Give only the number of lines in the items below that contain the word "link".

— Begin Recorded information —

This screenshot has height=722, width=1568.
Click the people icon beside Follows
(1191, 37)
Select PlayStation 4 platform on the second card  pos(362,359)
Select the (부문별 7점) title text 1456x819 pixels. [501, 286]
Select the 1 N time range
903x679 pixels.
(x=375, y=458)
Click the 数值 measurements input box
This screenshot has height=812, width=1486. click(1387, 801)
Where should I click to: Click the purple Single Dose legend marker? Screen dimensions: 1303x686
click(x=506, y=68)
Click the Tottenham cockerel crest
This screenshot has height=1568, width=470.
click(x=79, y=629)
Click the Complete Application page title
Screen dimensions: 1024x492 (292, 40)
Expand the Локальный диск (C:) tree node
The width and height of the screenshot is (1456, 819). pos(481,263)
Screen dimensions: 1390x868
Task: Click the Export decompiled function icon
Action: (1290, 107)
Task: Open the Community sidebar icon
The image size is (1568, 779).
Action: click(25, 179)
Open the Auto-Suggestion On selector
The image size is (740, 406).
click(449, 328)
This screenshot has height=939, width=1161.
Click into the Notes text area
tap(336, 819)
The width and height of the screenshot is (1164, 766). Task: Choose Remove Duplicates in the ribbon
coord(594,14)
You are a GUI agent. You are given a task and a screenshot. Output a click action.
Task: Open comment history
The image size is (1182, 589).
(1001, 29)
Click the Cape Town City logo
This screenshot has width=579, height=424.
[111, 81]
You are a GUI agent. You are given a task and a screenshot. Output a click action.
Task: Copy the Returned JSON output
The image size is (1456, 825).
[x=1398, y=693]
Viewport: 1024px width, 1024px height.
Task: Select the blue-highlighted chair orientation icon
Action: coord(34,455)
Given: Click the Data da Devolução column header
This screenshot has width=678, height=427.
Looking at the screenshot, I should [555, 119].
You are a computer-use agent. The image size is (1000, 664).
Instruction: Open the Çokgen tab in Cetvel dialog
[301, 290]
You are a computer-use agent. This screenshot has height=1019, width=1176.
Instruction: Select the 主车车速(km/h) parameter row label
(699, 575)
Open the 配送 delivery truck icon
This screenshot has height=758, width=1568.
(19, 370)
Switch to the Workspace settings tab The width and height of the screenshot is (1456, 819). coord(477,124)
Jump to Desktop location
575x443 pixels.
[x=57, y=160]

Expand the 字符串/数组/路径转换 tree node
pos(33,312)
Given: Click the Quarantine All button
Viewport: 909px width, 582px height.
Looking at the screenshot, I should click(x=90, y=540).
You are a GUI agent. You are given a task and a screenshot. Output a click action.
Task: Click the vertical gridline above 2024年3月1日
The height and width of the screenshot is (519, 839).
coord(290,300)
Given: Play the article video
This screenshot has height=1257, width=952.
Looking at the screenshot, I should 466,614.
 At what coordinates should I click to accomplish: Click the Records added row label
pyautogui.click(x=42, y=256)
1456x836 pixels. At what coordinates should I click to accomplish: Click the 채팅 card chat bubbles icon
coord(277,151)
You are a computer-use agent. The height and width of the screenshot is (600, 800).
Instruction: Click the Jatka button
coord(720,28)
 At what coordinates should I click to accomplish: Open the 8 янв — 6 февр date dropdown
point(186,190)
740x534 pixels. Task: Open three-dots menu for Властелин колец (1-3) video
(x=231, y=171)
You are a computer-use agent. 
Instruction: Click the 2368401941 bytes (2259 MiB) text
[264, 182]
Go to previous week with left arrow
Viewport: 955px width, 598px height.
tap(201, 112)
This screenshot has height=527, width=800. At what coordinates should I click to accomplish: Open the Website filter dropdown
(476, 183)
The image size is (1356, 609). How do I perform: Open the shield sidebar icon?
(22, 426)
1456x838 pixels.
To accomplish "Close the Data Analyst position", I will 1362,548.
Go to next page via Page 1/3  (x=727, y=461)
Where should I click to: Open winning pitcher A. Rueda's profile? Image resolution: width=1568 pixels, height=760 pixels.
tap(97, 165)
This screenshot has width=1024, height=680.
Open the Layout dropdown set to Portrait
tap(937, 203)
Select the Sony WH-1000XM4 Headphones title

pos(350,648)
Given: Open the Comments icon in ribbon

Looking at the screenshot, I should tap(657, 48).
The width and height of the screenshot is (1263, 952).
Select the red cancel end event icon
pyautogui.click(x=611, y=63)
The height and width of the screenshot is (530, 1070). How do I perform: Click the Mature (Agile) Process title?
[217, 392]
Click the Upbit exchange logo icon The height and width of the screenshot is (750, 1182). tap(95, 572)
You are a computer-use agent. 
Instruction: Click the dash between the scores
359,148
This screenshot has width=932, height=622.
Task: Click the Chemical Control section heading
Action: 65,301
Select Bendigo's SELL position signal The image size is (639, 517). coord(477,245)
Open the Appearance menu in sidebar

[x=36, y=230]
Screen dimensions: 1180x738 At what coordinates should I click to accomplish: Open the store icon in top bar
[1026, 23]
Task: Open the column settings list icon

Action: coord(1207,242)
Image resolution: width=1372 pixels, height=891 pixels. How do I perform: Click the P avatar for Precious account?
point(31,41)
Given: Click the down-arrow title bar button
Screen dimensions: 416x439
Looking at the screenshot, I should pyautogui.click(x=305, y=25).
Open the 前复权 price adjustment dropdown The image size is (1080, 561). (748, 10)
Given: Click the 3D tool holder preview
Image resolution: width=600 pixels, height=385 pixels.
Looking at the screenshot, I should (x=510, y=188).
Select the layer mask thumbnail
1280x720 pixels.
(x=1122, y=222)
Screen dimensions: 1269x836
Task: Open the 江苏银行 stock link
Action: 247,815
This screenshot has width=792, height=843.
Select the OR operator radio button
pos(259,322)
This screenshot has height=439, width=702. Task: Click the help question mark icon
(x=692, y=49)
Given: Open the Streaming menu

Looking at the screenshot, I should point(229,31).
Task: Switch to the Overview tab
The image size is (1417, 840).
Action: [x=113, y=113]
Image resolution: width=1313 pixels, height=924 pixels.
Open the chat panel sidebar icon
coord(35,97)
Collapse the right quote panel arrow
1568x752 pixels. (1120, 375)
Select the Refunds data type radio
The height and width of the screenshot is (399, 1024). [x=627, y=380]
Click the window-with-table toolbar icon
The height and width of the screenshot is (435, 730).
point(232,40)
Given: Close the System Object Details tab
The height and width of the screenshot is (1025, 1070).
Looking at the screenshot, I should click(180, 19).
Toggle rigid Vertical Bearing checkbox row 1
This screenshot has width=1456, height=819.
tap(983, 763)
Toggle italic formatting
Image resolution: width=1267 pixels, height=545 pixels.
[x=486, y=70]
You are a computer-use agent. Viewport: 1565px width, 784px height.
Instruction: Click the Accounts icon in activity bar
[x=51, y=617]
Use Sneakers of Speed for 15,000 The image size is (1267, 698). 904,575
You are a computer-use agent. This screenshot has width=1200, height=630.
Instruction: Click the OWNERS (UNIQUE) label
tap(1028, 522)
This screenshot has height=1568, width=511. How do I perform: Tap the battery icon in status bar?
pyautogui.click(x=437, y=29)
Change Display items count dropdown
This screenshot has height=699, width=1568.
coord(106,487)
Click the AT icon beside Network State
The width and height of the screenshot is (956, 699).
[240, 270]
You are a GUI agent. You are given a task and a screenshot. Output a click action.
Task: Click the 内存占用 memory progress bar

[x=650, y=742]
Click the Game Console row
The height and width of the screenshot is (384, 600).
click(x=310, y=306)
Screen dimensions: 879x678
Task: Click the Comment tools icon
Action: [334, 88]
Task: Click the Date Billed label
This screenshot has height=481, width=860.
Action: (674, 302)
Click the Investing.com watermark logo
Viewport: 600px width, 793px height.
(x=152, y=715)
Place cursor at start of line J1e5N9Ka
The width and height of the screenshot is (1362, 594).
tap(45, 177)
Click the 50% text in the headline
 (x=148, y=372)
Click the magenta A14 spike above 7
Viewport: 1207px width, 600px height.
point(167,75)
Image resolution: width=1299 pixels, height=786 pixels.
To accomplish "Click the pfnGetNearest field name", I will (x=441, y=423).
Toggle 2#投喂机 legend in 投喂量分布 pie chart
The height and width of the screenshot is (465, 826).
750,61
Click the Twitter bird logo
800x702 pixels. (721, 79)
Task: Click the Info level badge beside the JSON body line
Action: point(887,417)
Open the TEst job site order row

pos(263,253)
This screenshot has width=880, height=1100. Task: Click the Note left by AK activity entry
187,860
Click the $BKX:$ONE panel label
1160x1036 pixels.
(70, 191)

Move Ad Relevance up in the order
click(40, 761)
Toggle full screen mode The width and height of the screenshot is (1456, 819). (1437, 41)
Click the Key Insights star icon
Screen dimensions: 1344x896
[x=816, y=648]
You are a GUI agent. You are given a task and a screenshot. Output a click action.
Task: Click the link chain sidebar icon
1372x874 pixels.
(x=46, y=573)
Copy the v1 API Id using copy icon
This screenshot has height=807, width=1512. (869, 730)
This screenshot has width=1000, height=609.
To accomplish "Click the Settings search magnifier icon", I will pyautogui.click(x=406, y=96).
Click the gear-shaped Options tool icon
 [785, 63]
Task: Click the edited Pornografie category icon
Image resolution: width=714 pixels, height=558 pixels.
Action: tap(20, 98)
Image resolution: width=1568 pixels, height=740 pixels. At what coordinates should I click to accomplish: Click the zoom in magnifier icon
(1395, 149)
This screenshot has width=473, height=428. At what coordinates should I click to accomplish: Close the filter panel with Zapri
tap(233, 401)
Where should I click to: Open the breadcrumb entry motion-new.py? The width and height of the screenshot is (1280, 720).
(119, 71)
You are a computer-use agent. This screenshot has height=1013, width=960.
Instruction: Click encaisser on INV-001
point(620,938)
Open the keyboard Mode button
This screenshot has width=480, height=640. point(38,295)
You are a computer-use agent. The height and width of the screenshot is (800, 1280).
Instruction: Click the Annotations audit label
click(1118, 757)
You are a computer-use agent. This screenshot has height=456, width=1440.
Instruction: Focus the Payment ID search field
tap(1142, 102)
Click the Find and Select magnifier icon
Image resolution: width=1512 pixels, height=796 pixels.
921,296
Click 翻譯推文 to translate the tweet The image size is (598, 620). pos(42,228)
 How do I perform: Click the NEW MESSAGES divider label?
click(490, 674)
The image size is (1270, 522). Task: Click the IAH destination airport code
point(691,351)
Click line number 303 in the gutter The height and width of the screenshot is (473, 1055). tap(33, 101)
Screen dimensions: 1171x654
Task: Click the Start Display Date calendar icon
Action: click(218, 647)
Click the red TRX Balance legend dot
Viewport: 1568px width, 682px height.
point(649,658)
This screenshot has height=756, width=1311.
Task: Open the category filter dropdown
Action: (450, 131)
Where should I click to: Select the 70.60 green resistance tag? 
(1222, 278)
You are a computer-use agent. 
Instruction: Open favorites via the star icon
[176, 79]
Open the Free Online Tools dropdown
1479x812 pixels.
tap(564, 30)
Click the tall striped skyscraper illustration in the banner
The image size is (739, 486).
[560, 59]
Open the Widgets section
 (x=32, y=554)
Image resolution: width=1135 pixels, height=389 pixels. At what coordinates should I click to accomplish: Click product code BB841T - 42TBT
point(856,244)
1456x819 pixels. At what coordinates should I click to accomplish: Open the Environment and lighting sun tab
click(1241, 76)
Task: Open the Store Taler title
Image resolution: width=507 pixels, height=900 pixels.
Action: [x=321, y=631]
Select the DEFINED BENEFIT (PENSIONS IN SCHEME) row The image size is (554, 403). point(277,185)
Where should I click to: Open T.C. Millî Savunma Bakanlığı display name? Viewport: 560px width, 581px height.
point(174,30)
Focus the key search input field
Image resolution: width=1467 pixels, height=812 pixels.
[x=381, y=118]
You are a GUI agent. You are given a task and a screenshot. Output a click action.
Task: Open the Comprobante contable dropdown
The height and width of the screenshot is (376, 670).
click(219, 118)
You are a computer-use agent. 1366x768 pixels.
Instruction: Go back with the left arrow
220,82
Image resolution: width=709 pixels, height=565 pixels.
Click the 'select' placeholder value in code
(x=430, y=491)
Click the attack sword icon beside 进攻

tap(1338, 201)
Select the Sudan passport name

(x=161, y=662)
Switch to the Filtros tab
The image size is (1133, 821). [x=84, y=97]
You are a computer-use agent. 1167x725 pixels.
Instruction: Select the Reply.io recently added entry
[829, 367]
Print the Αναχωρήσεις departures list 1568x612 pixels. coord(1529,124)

— End Recorded information —

→ **Result of this task**
2